Sarah blinked her deceptively mild eyes once or twice, then a slight smile curved her lips. "So that's the way the wind blows. No wonder young Reggie's been there every afternoon."
"He has?" she gasped. "But—how do you know?"
"He leaves his auto parked below it," Sarah said dismissively. "It's his meadow, after all, and it's part of the field his aeroplane used to be in, I doubt anyone thinks anything at all about it. I just wondered, why does he always come at teatime?"
"Because that's when I met him there the first time." She looked around distractedly for something to take with her to drink. "Does wine go with tea?" she asked, rather desperately.
"No, wine does not, and moreover, you're not used to it, you'll be tipsy in no time," Sarah scolded. "There's the stream running through there; drink water. But go, go now, before he gets tired of waiting and goes off to his cronies at The Broom."
She caught up the basket, and ran.
The few people on the street did not seem to notice her as she ran; that was something that seemed to happen a great deal. Unless she was actually in the way, no one in Broom paid the least bit of attention to her no matter what she did. Today that was all to the good.
Her heart lifted as she saw in the distance that there was an automobile—presumably Reggie's—tucked off the road down near Round Meadow.
Her feet felt lighter at that moment too, but she was struck with a sudden feeling of shyness, and instead of speeding up, she slowed down to a walk. And then the doubts began.
After all, why should Reggie care if she turned up? He was probably just down here to enjoy the solitude of his own meadow. She'd be an invader, as she had been the first day. Oh, he'd be polite, but he wouldn't want her there, surely—
She almost turned back at the stile; almost didn't climb it to get into the wooded end of the field. But she'd come this far—and she had a lovely tea with her. He'd surely appreciate that. And she wouldn't chatter like the girls his mother was inviting for tea.
I don't have to stay very long, she told herself, as she clambered over the stile. The minute it seems as if he wants to be alone, I can go.

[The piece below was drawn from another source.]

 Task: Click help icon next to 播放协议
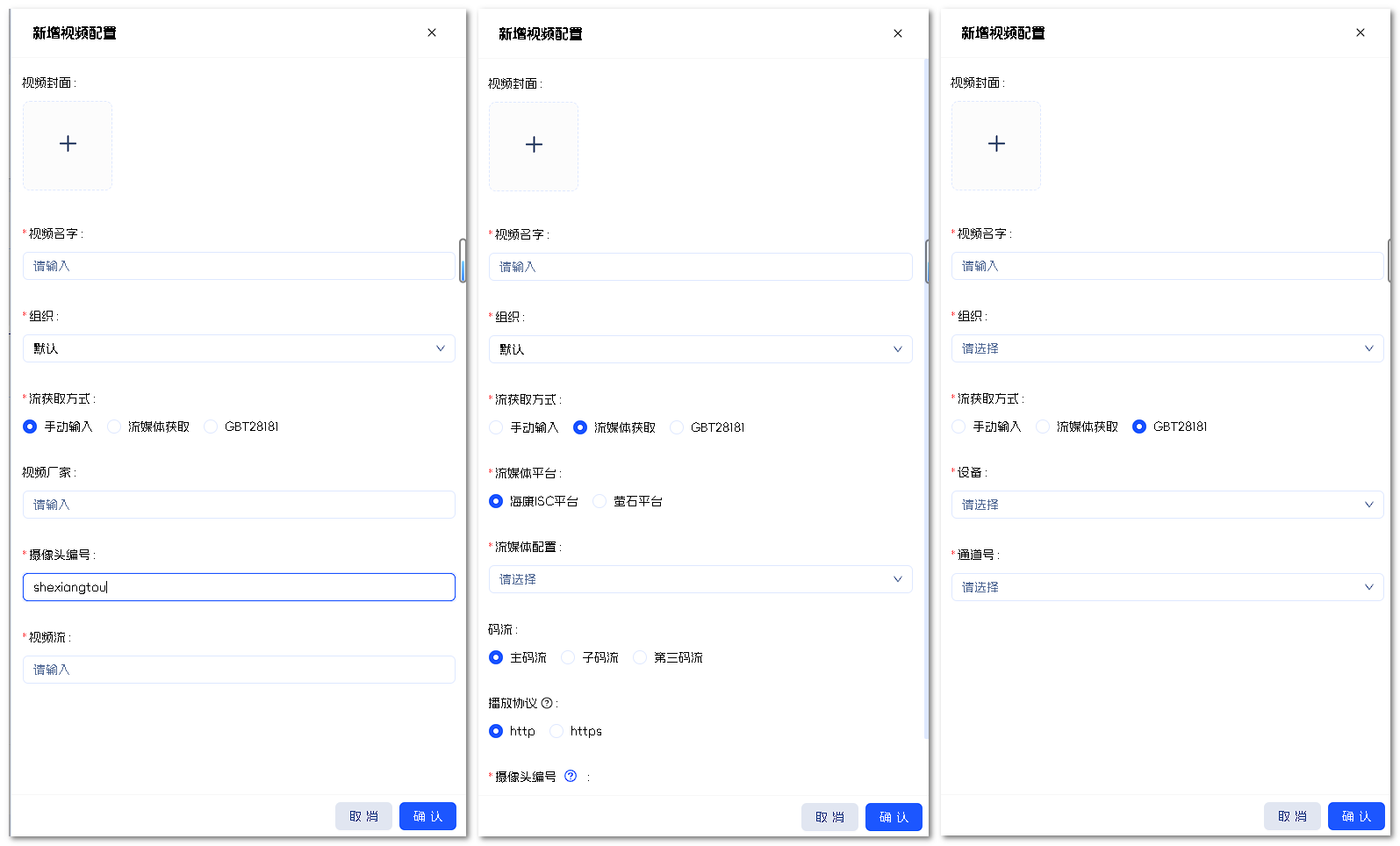click(547, 703)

After all, what did they have in common? She hadn't been to university, she didn't drive a motorcar or fly, she knew nothing about the war except what she read in the papers, and besides, he wouldn't want to talk about that. She was years his junior. She couldn't even talk to him about magic, which was probably the only thing they had in common. He probably was only being polite the last time—
And what happened last time? A voice like c
ool flame in the back of her mind said, in a reasoned town. You didn't talk about anything. You listened. He did the talking. Just go. See what happens.
By that point, she was among the trees, with the meadow just beyond her, golden sunlight pouring down before her at the end of the corridor of trees. I might as well go as not, she thought, and tossed her head. He did ask me to come back, and if he didn't mean it, he shouldn't have asked me.

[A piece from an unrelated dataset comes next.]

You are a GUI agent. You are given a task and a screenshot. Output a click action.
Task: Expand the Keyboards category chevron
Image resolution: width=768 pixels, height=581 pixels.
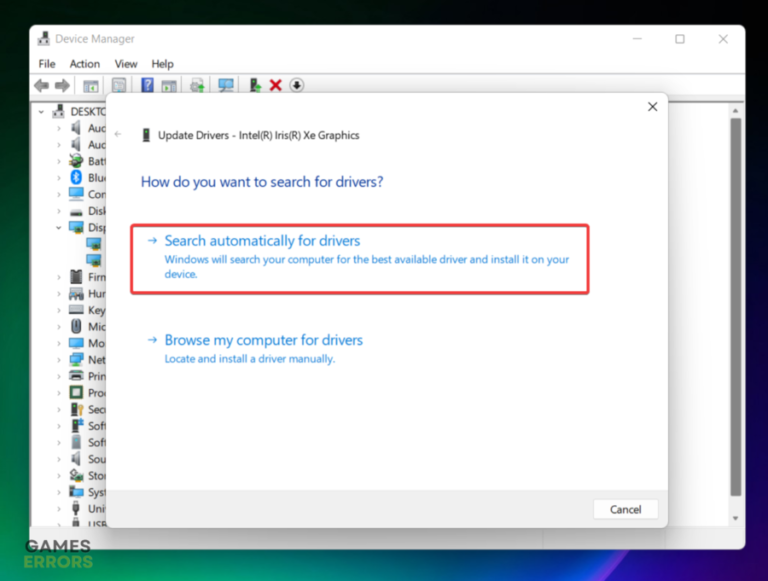[58, 310]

When she came through the trees, at first she didn't see him. He wasn't sitting on the tree trunk where he had been the last time she had seen him. Then she saw he had spread a blanket out on the new grass, and was lying on his back—she thought he was looking up at the sky, but as she got closer, she saw that he was asleep.
She sat down carefully, just on the edge of the blanket, to avoid waking him. There were dark circles under his eyes and it seemed to her that he looked more tired and worn than the last time she had seen him. Isn't he getting enough sleep? That seemed strange to her; wasn't that why he was here in the first place, to rest and recover from his injuries? Why shouldn't he be sleeping enough?